### Exercise task
From the records, take the lines starting with the one that contains "Where should I click to: Select" and running through the one that contains "tap(208, 195)". Put them into a JSON list of strings with one string per line, leaving out any blank lines.

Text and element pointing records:
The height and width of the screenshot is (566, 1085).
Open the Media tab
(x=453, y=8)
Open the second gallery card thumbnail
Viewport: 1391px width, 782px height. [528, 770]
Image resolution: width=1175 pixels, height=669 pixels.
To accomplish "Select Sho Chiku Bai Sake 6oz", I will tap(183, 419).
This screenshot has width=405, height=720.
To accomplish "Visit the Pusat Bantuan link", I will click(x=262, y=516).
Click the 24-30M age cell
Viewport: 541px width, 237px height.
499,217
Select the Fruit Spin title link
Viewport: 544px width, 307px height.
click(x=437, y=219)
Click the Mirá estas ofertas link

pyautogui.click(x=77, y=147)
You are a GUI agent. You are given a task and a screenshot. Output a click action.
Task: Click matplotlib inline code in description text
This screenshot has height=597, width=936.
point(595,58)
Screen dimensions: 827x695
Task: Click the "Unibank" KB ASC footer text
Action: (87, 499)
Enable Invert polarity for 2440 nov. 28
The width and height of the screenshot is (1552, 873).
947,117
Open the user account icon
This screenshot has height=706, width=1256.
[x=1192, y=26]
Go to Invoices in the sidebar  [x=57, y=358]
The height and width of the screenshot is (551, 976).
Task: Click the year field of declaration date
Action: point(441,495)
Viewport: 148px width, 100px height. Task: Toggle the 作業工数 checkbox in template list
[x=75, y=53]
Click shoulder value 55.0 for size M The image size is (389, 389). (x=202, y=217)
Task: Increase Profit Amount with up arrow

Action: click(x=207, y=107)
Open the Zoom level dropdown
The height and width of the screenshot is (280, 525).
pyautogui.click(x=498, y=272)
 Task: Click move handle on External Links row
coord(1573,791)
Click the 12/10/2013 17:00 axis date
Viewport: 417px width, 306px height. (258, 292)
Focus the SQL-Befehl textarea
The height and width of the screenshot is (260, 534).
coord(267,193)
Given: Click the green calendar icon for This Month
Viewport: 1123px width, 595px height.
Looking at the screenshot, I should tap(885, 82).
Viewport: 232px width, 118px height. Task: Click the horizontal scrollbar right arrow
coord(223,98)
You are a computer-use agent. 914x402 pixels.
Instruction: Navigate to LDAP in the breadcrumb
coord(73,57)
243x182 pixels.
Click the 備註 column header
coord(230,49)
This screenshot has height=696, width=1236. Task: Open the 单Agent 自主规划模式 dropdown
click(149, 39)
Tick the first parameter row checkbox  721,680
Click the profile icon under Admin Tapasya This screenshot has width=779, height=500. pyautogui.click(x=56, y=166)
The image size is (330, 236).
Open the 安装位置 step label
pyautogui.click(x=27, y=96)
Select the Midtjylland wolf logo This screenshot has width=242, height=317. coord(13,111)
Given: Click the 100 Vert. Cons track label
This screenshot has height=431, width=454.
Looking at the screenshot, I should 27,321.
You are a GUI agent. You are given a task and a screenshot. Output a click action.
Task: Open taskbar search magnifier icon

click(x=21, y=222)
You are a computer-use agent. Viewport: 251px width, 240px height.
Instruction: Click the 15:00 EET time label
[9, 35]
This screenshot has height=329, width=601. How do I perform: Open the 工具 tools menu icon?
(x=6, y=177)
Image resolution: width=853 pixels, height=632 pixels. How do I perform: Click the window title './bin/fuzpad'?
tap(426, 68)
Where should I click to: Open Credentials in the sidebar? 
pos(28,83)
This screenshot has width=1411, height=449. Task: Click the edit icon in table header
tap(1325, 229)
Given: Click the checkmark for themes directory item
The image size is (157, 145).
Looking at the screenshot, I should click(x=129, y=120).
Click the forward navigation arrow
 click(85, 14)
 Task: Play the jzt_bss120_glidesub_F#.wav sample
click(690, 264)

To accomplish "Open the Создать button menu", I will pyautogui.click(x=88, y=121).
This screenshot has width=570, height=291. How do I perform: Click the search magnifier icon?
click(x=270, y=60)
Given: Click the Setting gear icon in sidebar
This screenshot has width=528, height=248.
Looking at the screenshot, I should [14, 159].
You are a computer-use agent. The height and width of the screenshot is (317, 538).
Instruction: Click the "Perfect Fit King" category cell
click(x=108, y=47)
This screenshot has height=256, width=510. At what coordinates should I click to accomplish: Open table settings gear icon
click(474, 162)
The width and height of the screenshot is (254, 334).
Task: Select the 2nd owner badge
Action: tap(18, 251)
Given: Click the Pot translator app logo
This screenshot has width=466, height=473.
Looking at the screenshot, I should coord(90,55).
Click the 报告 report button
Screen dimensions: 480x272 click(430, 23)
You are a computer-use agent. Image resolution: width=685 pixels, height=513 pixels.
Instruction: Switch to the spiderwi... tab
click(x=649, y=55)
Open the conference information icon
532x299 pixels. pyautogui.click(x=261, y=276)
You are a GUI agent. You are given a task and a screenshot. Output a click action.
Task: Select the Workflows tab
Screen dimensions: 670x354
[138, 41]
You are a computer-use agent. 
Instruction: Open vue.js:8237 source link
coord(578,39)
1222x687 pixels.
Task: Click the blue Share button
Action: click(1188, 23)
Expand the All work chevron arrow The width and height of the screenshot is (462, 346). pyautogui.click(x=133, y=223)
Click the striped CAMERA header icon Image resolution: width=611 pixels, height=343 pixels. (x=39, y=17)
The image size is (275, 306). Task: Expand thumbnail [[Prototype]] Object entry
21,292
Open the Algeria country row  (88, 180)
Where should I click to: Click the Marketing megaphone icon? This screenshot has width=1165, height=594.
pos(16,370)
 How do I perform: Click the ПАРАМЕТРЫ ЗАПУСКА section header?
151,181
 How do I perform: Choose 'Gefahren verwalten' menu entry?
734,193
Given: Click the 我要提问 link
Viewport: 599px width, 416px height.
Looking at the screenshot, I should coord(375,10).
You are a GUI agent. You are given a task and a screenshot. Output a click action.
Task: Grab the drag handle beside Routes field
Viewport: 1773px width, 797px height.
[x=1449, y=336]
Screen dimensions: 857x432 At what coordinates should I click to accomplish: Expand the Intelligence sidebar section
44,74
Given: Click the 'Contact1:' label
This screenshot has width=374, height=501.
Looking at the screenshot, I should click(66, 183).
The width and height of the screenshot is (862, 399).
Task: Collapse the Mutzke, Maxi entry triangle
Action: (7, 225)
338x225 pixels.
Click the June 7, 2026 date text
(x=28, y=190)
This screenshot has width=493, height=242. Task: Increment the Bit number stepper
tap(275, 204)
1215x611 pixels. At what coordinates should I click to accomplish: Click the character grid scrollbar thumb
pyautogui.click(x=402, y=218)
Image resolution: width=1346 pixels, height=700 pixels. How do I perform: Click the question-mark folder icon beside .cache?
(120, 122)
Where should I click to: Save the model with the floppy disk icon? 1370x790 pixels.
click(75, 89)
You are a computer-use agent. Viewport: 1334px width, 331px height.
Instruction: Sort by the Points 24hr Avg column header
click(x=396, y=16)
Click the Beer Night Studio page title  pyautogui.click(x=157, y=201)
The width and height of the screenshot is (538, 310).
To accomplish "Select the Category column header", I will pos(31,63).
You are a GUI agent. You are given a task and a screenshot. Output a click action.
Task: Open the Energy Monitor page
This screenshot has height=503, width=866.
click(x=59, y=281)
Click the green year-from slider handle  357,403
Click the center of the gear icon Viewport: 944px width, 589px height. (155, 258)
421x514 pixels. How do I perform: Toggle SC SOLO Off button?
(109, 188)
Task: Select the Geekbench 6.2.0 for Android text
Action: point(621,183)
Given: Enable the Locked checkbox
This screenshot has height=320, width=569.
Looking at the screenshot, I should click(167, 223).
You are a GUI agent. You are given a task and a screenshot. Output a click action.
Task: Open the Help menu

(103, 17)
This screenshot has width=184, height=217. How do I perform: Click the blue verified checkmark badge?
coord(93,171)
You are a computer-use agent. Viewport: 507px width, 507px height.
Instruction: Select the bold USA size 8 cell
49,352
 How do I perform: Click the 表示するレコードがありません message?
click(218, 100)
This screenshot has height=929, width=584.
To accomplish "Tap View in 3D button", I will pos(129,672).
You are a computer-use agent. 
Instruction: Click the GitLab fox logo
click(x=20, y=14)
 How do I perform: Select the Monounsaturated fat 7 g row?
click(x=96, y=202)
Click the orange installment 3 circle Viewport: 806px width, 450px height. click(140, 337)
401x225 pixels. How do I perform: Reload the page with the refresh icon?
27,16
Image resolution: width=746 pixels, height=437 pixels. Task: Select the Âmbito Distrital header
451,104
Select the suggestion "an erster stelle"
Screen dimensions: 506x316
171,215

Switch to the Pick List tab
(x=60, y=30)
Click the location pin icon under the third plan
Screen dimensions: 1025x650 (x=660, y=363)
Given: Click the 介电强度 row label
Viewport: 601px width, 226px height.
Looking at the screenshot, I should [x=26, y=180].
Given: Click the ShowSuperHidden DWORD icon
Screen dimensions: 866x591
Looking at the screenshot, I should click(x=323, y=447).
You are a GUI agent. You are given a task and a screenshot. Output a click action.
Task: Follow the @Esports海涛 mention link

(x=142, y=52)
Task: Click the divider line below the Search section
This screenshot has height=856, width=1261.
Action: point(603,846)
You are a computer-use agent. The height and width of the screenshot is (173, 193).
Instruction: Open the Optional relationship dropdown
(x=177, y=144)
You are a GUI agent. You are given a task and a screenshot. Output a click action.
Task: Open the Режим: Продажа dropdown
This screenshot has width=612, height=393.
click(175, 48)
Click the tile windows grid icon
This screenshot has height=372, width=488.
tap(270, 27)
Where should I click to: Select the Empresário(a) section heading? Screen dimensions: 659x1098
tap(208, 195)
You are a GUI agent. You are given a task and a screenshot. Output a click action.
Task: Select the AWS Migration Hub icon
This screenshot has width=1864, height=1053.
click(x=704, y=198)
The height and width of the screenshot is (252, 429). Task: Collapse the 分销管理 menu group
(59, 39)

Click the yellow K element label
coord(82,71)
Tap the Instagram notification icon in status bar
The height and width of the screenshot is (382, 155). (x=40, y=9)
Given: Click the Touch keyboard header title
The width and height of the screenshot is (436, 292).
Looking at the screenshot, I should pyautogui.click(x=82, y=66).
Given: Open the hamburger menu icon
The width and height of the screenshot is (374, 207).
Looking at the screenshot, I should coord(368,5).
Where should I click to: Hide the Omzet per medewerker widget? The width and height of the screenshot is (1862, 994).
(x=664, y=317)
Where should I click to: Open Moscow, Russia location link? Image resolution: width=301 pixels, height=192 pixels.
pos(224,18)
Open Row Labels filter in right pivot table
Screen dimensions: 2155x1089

### Completed exercise
[
  "Where should I click to: Select the Empresário(a) section heading? Screen dimensions: 659x1098",
  "tap(208, 195)"
]